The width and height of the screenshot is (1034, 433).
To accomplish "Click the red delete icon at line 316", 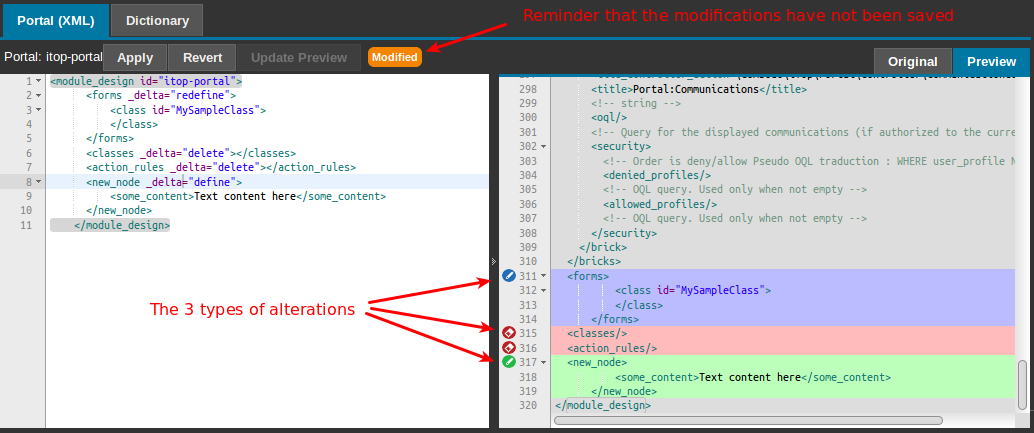I will coord(509,347).
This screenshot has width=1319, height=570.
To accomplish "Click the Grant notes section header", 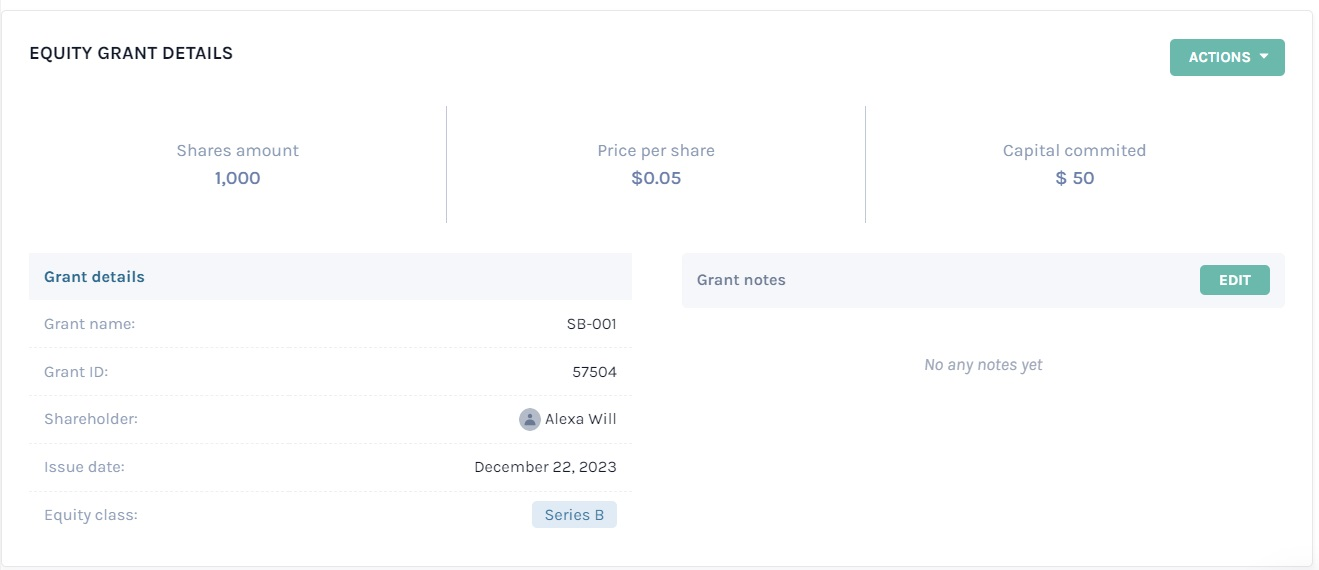I will pos(741,280).
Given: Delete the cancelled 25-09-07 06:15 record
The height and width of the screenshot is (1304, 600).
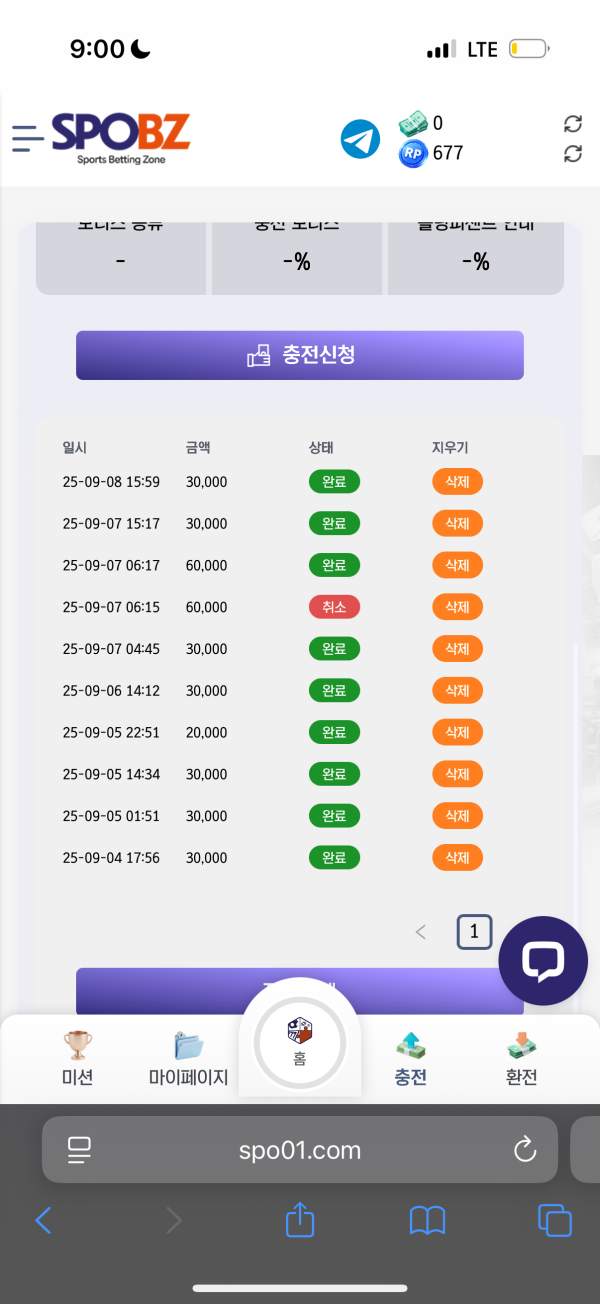Looking at the screenshot, I should coord(457,607).
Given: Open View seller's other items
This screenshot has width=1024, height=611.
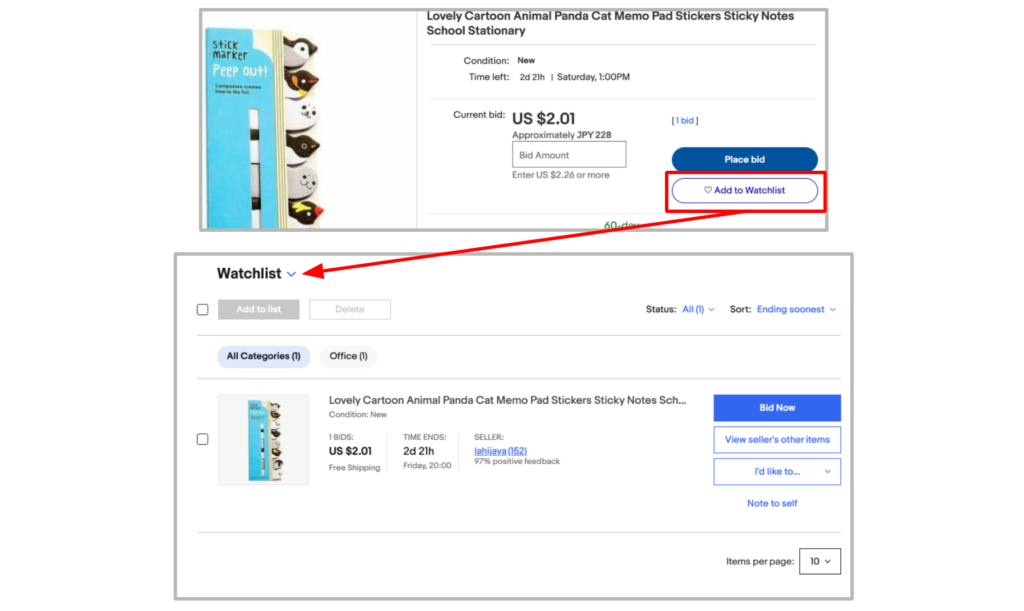Looking at the screenshot, I should [x=777, y=439].
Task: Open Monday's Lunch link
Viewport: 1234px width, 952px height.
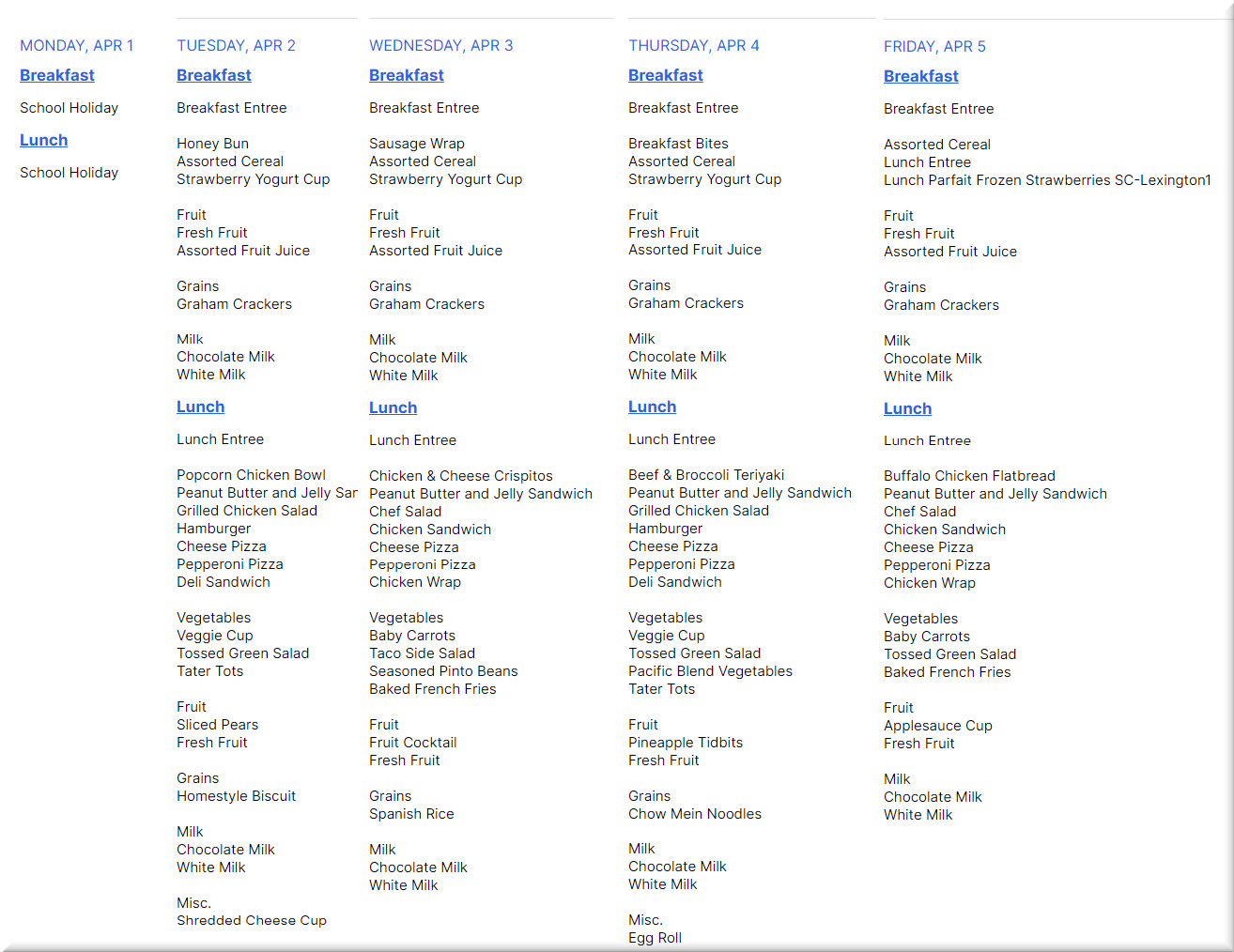Action: tap(44, 140)
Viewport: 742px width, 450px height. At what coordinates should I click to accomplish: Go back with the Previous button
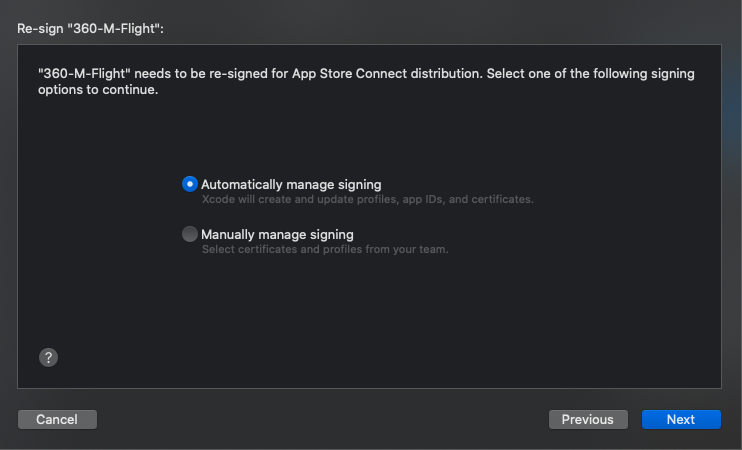point(588,419)
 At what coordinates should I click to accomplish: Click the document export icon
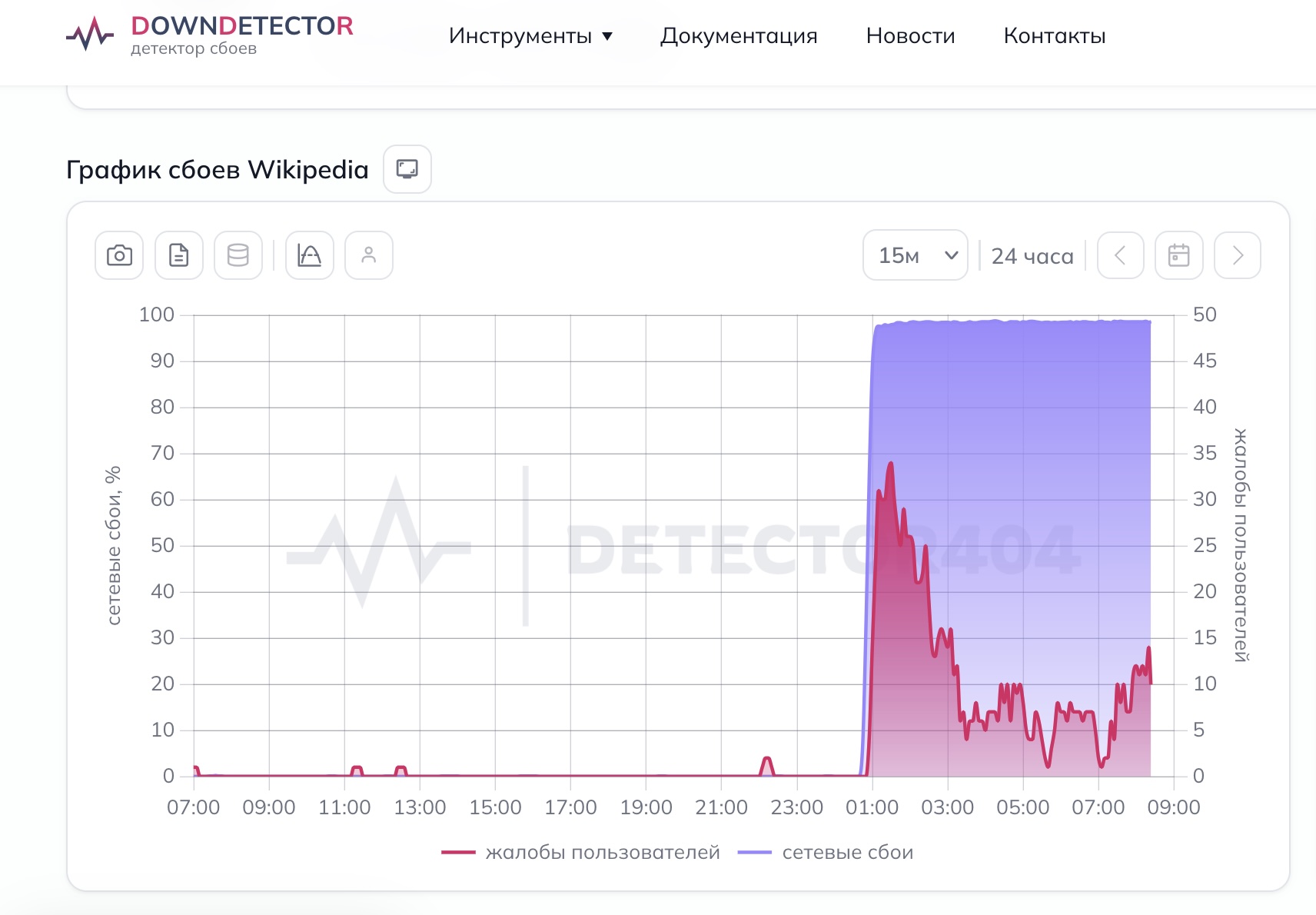pyautogui.click(x=179, y=255)
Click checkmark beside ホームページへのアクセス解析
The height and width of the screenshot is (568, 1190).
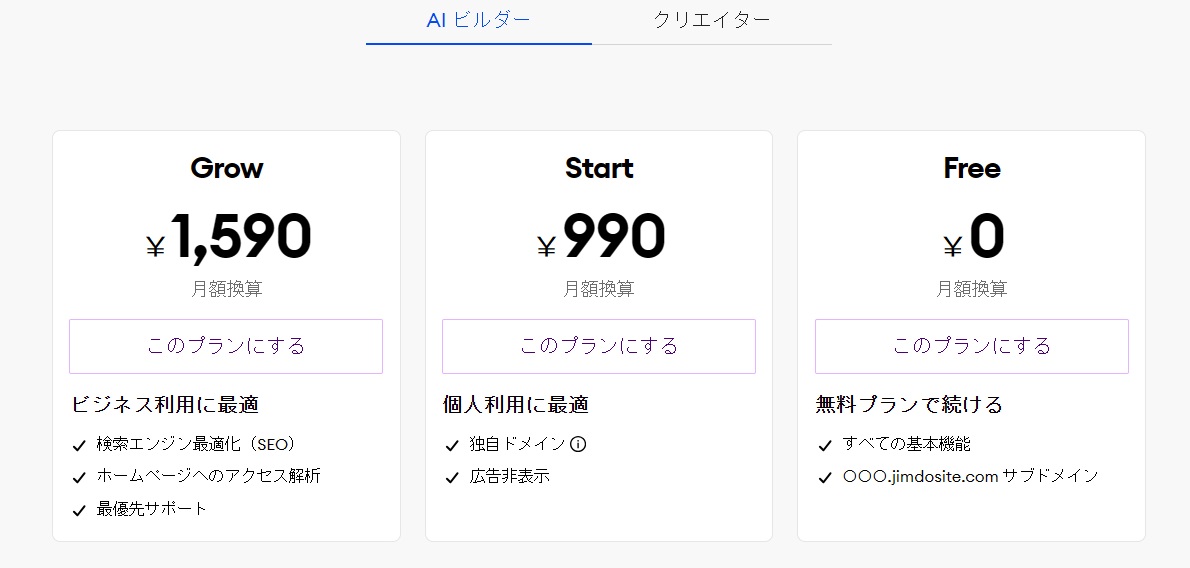(79, 477)
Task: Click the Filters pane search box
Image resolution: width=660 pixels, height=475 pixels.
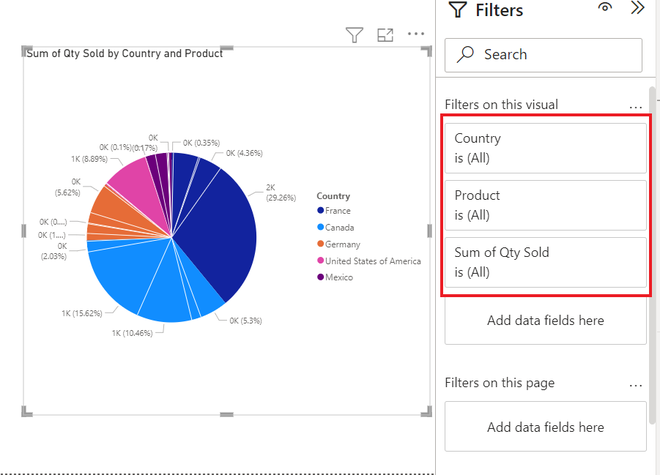Action: (543, 54)
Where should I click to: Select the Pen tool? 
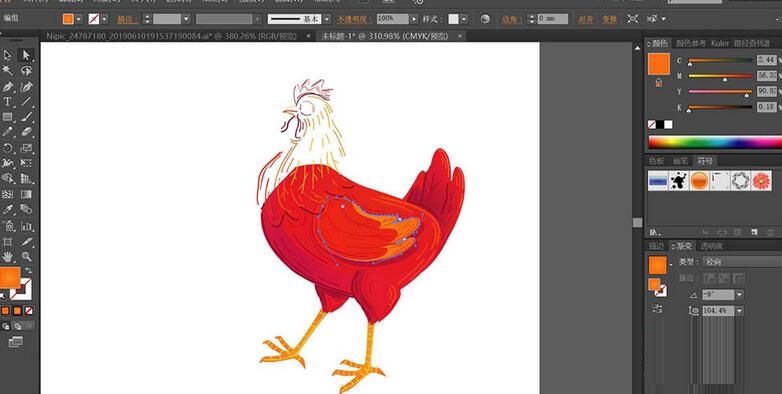coord(7,86)
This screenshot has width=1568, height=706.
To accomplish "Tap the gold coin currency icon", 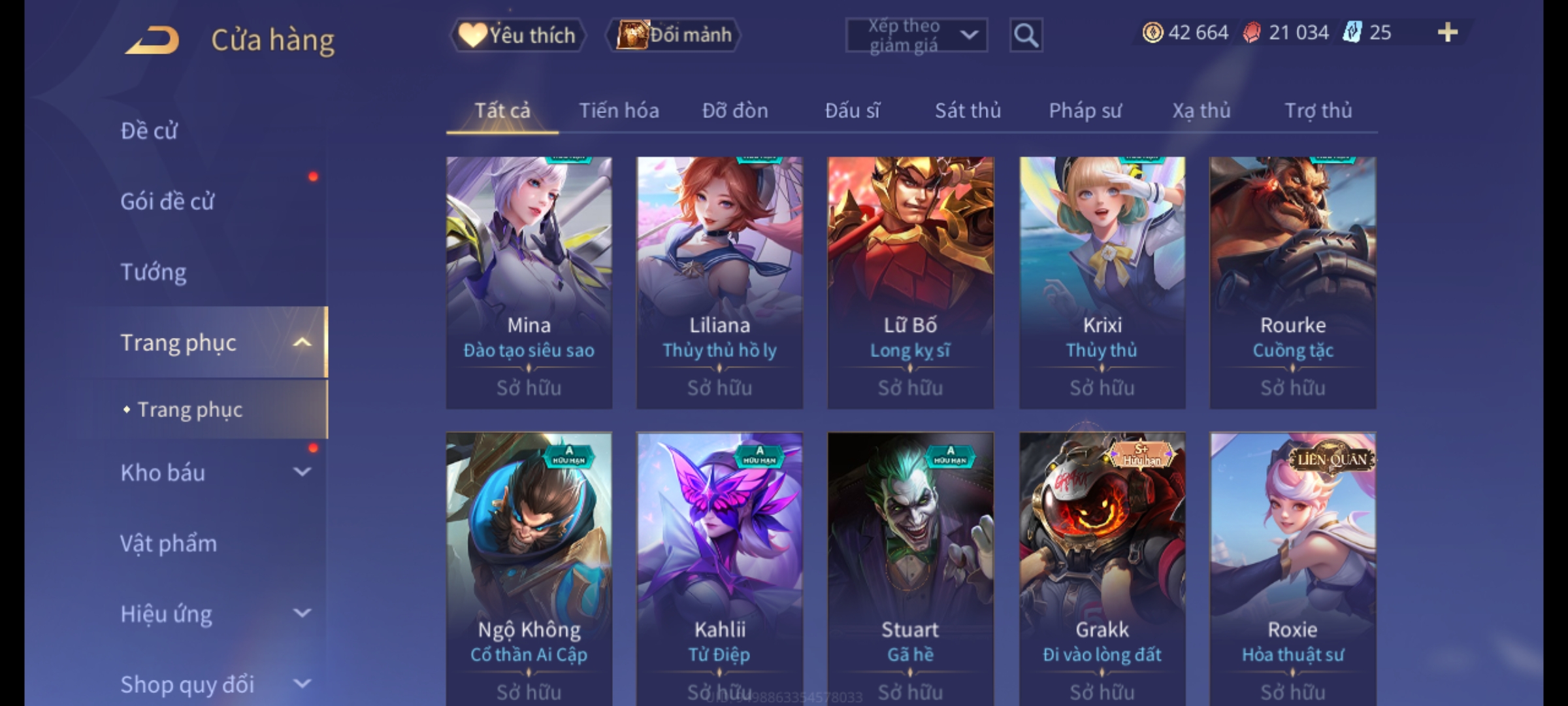I will coord(1152,32).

· · ·

- _PROBLEM DESCRIPTION_
Of all the entries above, how many lines contain "Open"? Give the number alone.

- _EXPECTED OUTPUT_
2